PROBLEM REQUIREMENTS = Give again the lines between the one holding "You are a GUI" and the one holding "Image resolution: width=430", inclusive, with no changes.

ITEMS =
____
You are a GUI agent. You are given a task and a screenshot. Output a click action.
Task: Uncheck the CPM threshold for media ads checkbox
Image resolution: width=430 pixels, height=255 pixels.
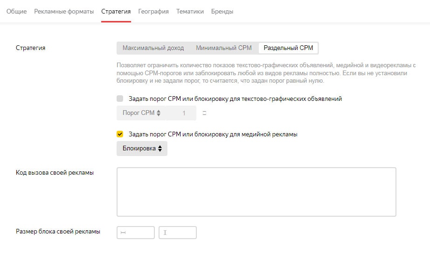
____
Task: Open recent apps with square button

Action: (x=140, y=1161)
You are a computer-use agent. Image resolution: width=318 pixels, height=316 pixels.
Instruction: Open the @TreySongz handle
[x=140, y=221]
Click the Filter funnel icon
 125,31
____
FULL OUTPUT =
You are a GUI agent. You are given a task and a screenshot. Output a click action.
Task: Uncheck the CPM threshold for media ads checkbox
Image resolution: width=430 pixels, height=255 pixels.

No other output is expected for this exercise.